(INFORMATION SUPPLIED begins)

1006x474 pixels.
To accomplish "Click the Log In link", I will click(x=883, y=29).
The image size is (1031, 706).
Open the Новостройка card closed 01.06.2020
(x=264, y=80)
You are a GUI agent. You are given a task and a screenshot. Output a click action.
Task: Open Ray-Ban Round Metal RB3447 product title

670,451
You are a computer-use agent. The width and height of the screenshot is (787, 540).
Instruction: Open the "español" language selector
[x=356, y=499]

(INFORMATION SUPPLIED ends)
(INFORMATION SUPPLIED begins)

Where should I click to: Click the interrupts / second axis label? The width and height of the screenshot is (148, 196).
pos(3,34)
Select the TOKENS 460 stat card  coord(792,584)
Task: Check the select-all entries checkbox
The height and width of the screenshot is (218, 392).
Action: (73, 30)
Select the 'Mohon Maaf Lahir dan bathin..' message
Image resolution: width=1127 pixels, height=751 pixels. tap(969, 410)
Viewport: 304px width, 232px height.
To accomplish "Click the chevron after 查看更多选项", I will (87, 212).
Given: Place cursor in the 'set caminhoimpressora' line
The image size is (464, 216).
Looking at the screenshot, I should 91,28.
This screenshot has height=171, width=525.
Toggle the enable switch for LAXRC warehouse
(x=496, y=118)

(INFORMATION SUPPLIED ends)

PROBLEM STATEMENT: The answer must be every line from the entries above that holds the string "agent".

ANSWER:
You are a GUI agent. You are given a task and a screenshot. Output a click action.
You are a computer-use agent. The width and height of the screenshot is (787, 540).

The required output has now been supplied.